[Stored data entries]
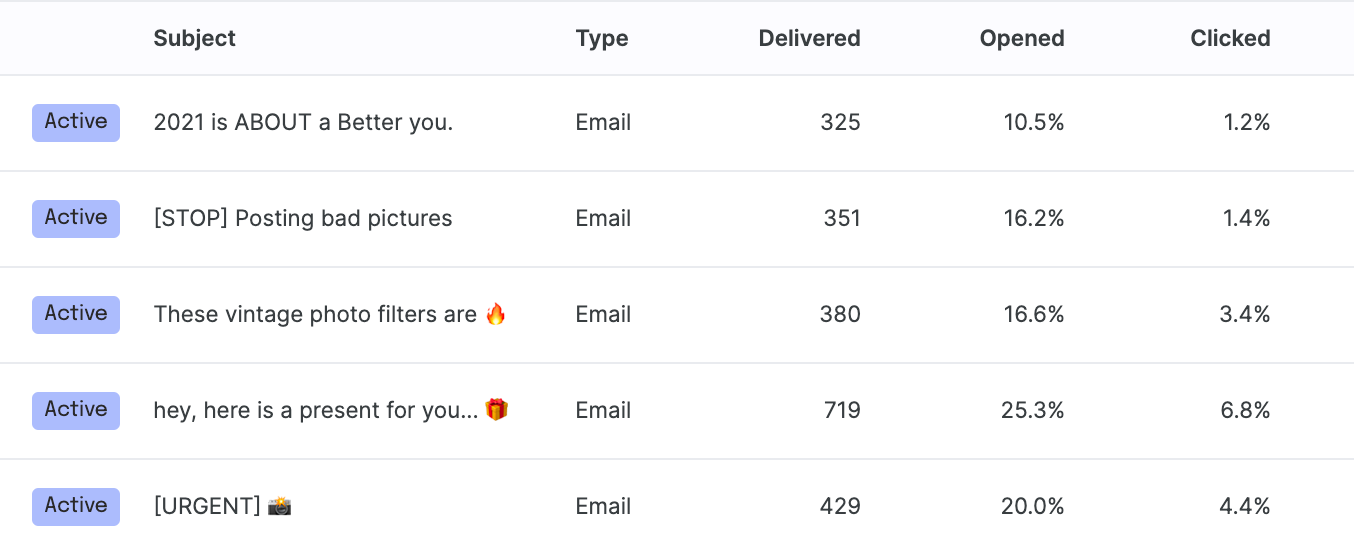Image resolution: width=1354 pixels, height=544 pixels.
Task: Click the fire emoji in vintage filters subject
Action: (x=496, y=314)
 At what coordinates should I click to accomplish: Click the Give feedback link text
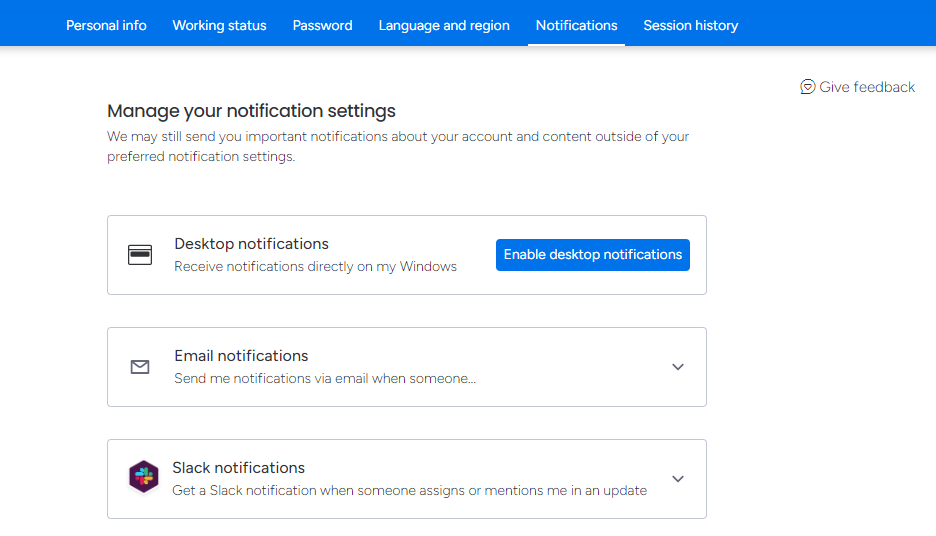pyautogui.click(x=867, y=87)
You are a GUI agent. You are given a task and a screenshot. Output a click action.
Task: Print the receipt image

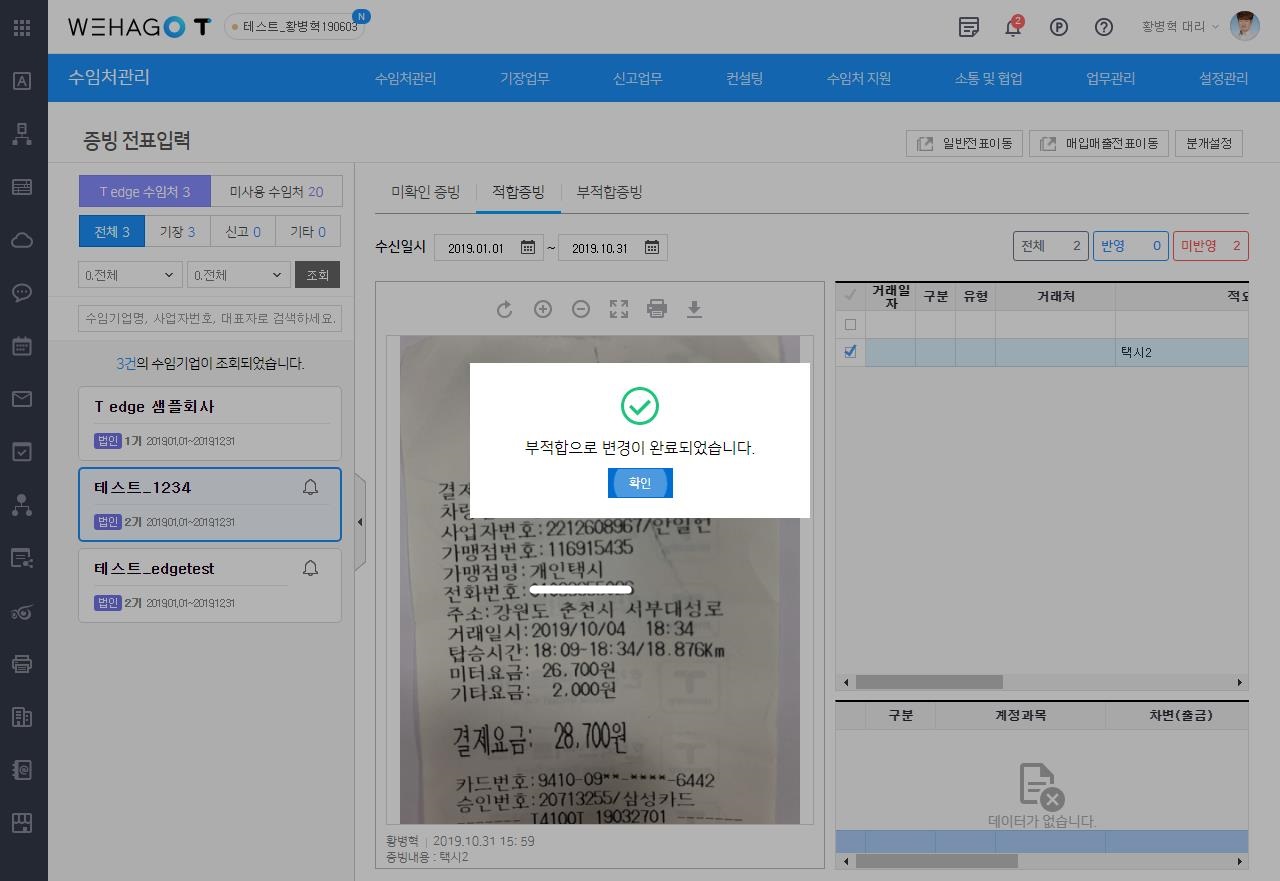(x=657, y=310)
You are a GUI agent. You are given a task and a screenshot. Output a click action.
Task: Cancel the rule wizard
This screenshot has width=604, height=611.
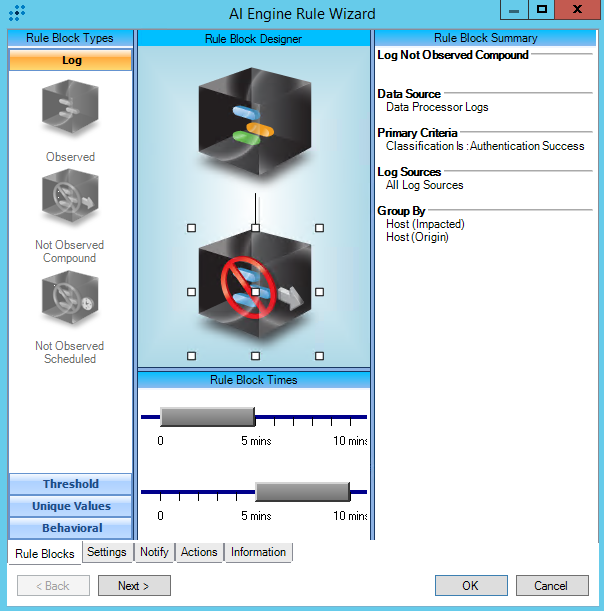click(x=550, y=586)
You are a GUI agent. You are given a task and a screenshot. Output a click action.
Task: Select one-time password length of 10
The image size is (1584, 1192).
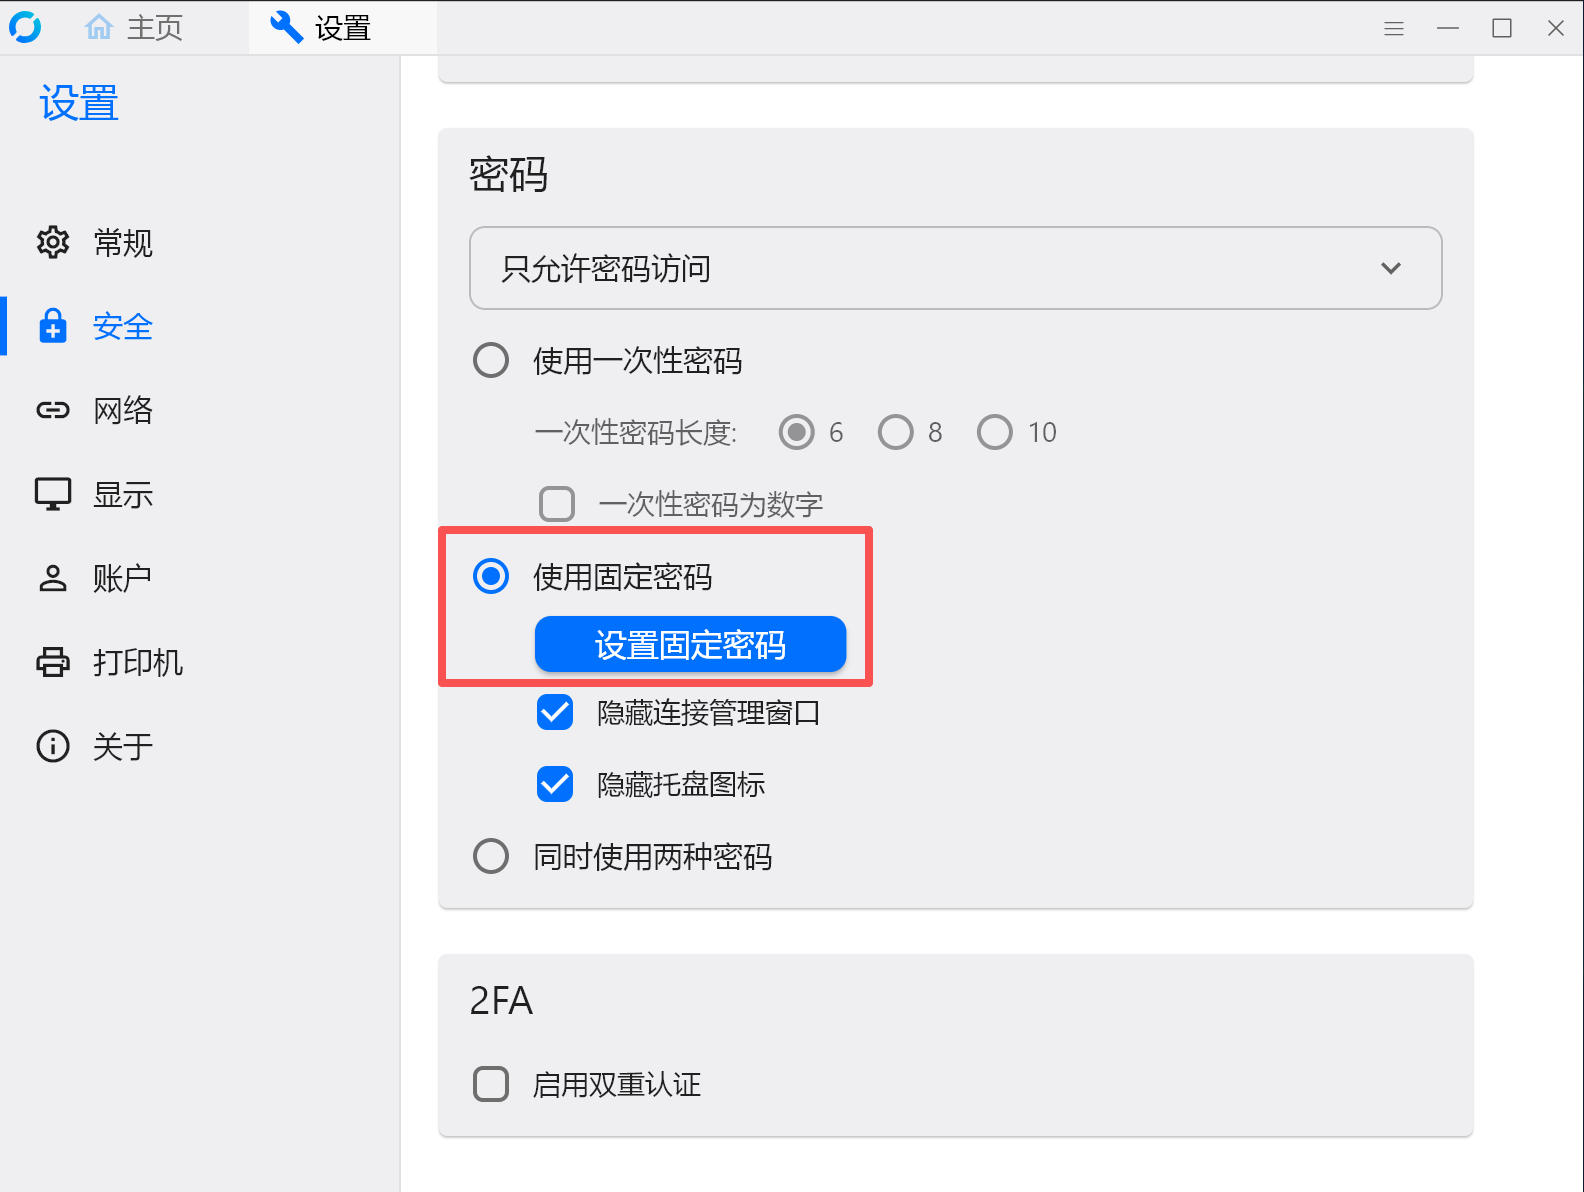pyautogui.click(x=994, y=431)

...

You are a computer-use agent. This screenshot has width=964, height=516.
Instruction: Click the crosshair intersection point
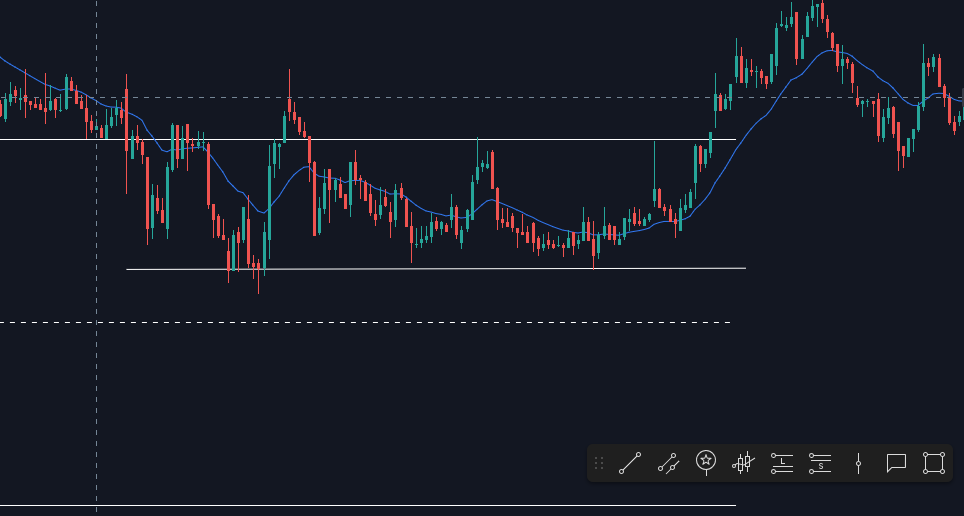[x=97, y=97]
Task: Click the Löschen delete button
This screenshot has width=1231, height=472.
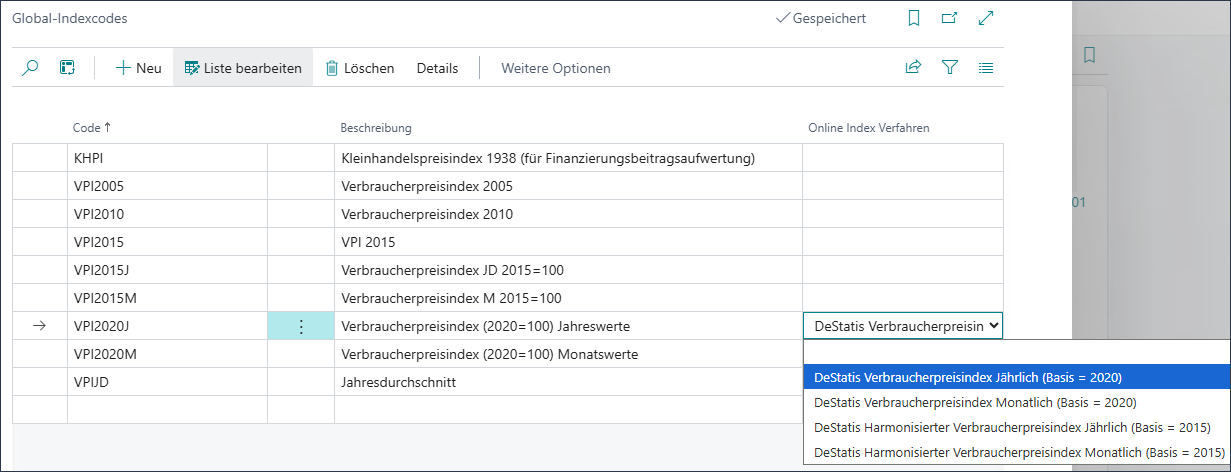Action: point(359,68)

**PROBLEM TO WORK ON:**
For this exercise, return exactly the lines above from the line with "At what coordinates" through the line with "Task: Select one-time password length of 10", both included. Do not copy the pictures.

**RESPONSE:**
 At what coordinates should I click to accomplish: Click the Give feedback link text
pyautogui.click(x=867, y=87)
You are a GUI agent. You are given a task and a screenshot. Output a click action.
Task: Print the receipt image

(x=657, y=310)
You are a GUI agent. You are given a task and a screenshot. Output a click action.
Task: Cancel the rule wizard
This screenshot has width=604, height=611.
click(x=550, y=586)
You are a GUI agent. You are given a task and a screenshot. Output a click action.
Task: Select one-time password length of 10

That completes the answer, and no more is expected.